Are you interviewing the RethinkDB team here, Russell? ;)


Fantastic news, this looks great! Just a quick question, can I update individual nodes one at a time in my running cluster, or do they all need to be on 2.1 at the same time?


Unfortunately 2.0 nodes cannot connect to 2.1 nodes and vice versa, so depending on your table configuration you might need to update all of them at the same time.


No problem, was just curious. Thanks!


A bit off-topic, but can you recommend any RethinkDB SaaS providers?


Many of our users use compose.io, and it's pretty solid. I highly recommend them.


How is the WAN replication performance for a cluster in 3 DCs with ~100-200ms RTT? Or is WAN replication performance on the todo list?


WAN replication works out of the box, and RethinkDB was designed with multidatacenter setups in mind. Feel free to email me at slava@rethinkdb.com if you need to discuss a specific use case.


Congrats on the release! Could you update the docker hub image? I'm impatient to try it...


Would RethinkDB be a good choice for an invoicing web application? where you can't afford loss of data.


Yes. RethinkDB has very strict durability guarantees (that are the same as traditional RDBMS). However, if you need transactions compliance across multiple documents, RethinkDB isn't a good choice.

See the faq for more details: http://rethinkdb.com/faq/


Are there plans (heh) to write an optimizing planner that can automatically evaluate which indexes to use?


Yes. There are a couple of proposals floating around -- check out https://github.com/rethinkdb/rethinkdb/issues/4150 for details.


RethinkDB is great and has a lot of great features, however the thing that has impressed me the most is the way they communicate with the community. They are incredibly responsive and friendly on GitHub and IRC. It's not uncommon to get a response to a bug report within an hour or two (not that they have any obligation to this). They're incredibly nice.

It looks like they try to follow http://www.defmacro.org/2013/04/03/issue-etiquette.html, it'd be great to see other companies adopt it too.

Thanks folks!


I could not agree with this more.. the development teams are definitely active with the community via github and irc... I followed along with the support for geolocation indexes, and was really happy to see that come into play.

It's taken a while to get to this point, but the development to get here has been methodical and incredibly well managed in terms of getting appropriate groundwork in place for a feature (like automatic fail-over) instead of just trying to hack at it or bolt it on the side. For that matter baking solutions for data streaming into the box, as opposed to less thoughtful options.


+1 to this, visited the team (I happened to be in California) once with very very short notice, and the office was a small tight-knit nice group of people.


I've said before how I really appreciate the approach the guys at RethinkDB have taken... With the automatic failover support baked in, this would definitely be one of my go to solutions. The management/admin interface is much nicer than any other NoSQL database out there, while offering a lot of the things that a traditional RDBMS offers.

I'd probably reach for RethinkDB before Postgres or others simply for the better administrative experience.
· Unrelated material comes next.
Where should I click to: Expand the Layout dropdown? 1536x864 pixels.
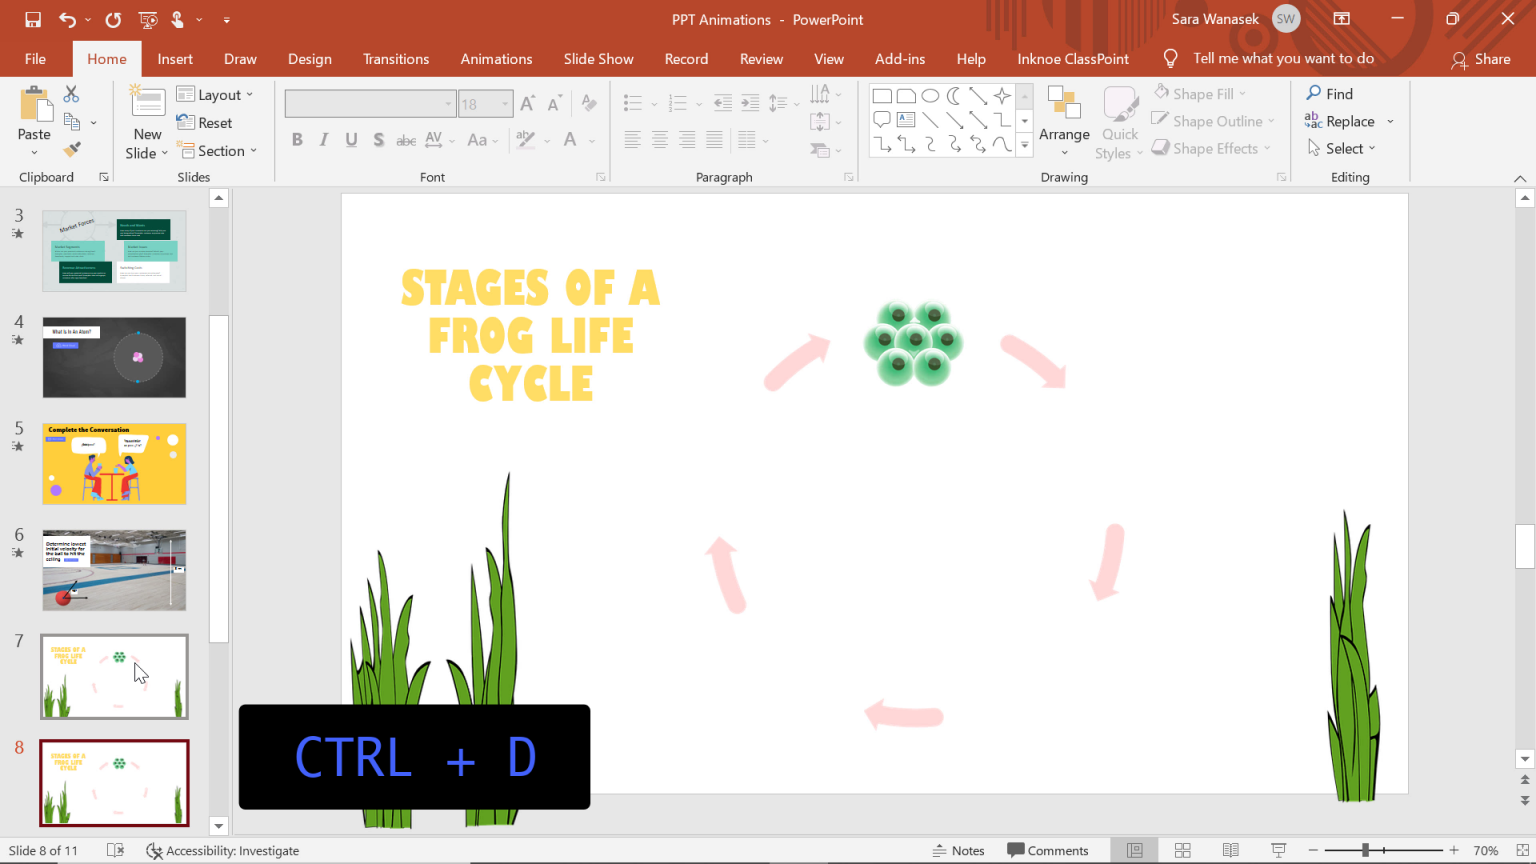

Especially for small teams or start-ups that don't have a dedicated DBA role.

For anyone curious, the databases I would most likely reach for, depending on the situation would be RethinkDB, ElasticSearch and Cassandra. I really do like MongoDB a lot as well, but RethinkDB offers the features with far less friction, though the query interface takes a bit of getting used to.

That said, I also like more traditional RDBMS options as well. I REALLY like what PostreSQL offers, but have no desire to administer such a beast, failover isn't really baked in, and the best options are only commercially available, at a significant cost. There are also hosted options for AWS and Azure for various SQL RDBMS. That said, I find being able to have data structure hierarchies in collections tends to be a better fit for MANY data needs.

Congratulations to Slava and everyone else at RethinkDB.


This looks awesome .. great job guys .. Just a question on licenses . Server is "GNU Affero General Public License v3.0" and drivers are "Apache License v2.0." , so in simple english does it means that can i use make commercial products with backend as RethinkDB? these things always confuses me so apologies if i ask something stupid here ..


Yes, you can build a commercial product with RethinkDB in the backend without paying us any money; that's explicitly allowed by this licensing scheme.


The AGPL confuses a lot of people on a lot of projects. It's actually really simple: If you modify the package (RethinkDB itself, in this case), you have to release your changes. That's it.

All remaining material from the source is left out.